*** Block opens ***

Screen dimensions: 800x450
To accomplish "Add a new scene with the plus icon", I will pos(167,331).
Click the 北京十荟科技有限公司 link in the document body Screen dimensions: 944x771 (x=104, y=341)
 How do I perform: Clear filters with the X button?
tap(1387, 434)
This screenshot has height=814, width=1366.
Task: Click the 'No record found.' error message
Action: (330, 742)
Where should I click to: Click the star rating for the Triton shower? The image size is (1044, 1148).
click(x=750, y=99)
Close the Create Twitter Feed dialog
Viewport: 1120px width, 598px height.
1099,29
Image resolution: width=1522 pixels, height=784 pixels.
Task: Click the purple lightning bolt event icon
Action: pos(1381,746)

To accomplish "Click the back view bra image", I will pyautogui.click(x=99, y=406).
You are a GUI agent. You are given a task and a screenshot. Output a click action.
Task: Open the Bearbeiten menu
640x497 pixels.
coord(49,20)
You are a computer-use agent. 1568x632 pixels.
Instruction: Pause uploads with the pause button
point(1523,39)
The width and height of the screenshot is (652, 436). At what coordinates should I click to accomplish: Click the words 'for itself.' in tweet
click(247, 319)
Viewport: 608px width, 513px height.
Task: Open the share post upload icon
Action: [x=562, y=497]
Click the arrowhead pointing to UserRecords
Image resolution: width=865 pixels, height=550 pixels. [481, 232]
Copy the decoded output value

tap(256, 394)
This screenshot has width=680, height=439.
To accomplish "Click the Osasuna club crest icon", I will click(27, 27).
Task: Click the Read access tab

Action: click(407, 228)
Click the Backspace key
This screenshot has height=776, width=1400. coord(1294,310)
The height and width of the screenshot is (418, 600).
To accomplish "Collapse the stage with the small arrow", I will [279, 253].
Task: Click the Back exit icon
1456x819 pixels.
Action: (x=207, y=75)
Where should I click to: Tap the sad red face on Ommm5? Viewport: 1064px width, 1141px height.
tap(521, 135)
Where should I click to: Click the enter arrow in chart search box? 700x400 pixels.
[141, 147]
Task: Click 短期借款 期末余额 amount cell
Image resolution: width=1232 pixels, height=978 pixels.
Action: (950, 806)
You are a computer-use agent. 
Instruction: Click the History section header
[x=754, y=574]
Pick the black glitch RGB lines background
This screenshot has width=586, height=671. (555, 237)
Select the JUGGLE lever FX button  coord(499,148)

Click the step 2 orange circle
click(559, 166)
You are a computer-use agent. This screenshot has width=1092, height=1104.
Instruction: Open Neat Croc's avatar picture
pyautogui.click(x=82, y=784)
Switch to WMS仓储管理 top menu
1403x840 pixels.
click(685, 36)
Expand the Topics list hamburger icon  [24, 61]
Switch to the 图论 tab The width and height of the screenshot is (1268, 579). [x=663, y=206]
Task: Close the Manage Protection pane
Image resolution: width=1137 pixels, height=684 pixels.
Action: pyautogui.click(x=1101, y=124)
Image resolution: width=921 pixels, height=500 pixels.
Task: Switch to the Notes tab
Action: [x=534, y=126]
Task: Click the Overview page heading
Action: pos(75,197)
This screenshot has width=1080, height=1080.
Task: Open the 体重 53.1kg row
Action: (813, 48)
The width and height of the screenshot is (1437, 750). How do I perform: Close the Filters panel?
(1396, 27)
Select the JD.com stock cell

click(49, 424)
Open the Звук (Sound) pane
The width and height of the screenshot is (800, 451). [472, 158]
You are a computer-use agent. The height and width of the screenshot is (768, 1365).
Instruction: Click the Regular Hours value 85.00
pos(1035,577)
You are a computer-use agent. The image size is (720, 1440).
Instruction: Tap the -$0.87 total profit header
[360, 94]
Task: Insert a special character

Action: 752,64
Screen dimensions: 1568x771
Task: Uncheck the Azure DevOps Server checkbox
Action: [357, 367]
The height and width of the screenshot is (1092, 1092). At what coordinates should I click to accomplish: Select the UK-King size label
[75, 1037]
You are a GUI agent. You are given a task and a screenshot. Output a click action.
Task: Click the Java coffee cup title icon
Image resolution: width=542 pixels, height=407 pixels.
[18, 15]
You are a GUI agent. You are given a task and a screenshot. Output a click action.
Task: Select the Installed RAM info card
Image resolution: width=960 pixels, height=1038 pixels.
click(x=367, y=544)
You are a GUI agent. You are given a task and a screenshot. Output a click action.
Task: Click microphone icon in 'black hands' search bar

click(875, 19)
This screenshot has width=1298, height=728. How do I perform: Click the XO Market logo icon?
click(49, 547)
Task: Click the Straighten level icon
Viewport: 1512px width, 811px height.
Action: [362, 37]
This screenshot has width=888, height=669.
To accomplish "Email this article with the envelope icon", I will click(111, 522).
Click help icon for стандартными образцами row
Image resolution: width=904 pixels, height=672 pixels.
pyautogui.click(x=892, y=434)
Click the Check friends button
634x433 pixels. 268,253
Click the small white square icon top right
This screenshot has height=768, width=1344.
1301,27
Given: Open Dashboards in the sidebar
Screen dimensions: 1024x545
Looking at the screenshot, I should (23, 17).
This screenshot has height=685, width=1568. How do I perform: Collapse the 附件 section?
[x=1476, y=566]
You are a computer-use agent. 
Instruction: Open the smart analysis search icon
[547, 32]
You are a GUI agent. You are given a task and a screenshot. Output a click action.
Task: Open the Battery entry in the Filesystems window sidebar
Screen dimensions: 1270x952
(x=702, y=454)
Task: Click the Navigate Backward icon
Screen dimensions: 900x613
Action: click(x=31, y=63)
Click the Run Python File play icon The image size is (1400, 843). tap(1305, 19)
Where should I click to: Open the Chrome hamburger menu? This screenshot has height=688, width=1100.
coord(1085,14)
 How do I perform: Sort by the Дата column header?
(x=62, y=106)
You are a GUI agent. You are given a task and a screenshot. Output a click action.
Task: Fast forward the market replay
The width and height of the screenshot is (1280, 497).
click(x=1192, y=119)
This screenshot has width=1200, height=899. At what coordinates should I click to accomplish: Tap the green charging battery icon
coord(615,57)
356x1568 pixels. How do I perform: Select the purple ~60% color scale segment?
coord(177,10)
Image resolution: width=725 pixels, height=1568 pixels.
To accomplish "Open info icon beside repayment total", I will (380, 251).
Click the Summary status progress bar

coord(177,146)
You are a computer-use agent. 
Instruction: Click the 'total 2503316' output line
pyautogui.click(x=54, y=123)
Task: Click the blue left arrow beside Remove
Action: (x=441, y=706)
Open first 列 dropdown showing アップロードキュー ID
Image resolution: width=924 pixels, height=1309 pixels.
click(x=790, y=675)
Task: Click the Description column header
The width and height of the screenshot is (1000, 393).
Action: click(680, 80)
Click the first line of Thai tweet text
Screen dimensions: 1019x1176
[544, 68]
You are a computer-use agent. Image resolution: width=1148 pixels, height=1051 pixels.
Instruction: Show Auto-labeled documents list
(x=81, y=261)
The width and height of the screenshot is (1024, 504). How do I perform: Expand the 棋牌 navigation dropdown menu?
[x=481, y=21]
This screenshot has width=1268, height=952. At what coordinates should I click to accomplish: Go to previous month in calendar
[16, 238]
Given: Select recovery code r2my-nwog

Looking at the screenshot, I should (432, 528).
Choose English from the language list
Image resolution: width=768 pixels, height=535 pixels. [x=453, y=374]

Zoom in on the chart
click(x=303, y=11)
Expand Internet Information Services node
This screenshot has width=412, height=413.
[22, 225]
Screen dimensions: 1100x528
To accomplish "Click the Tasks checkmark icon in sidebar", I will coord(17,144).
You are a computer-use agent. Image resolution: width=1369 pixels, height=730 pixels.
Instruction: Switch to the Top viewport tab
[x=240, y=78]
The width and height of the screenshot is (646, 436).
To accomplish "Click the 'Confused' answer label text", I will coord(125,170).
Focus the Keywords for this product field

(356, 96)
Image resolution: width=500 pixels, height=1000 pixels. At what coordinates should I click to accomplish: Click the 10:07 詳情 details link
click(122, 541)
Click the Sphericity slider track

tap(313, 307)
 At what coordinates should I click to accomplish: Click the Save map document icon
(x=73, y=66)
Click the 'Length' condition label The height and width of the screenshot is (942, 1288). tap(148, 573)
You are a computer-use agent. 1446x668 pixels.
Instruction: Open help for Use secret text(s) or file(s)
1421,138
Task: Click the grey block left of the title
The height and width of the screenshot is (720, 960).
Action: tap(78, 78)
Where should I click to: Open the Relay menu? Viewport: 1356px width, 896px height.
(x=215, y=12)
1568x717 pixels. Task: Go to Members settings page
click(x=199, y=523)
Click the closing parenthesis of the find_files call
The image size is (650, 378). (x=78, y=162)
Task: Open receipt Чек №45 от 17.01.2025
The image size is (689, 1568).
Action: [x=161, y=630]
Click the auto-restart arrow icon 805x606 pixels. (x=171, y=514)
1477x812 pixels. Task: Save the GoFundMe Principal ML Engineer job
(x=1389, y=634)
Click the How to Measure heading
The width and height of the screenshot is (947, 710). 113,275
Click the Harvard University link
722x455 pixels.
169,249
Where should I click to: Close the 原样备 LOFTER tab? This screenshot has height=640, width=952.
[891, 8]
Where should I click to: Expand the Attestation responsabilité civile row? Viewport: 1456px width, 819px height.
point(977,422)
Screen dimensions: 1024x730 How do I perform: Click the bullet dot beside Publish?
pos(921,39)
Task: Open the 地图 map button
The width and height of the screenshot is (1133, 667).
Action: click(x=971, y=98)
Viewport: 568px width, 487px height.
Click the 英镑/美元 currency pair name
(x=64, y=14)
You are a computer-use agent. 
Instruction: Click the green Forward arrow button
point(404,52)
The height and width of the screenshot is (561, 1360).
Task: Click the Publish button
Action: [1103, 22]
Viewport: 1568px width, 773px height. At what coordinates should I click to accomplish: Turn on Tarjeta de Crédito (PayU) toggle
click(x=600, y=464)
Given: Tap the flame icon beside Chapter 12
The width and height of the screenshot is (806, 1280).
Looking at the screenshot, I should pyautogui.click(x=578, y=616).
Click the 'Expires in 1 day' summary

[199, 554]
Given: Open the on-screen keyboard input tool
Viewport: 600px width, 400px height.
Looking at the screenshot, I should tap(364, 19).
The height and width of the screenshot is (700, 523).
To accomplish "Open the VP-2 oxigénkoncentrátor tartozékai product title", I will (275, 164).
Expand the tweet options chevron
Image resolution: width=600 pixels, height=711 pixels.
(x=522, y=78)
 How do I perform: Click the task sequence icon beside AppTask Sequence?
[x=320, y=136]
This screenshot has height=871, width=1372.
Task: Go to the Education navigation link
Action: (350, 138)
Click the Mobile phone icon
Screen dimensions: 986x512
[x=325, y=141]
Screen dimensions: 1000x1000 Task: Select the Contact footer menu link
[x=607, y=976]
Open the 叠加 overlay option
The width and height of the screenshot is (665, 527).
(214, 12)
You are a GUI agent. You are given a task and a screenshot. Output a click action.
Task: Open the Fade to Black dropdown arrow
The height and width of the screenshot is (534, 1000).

*** Block closes ***

◆ Problem to solve
Search the records for the word "sidebar", then list every line that has it.

◆ Output of the task
Given: Open Dashboards in the sidebar
Task: Open the Battery entry in the Filesystems window sidebar
To accomplish "Click the Tasks checkmark icon in sidebar", I will coord(17,144).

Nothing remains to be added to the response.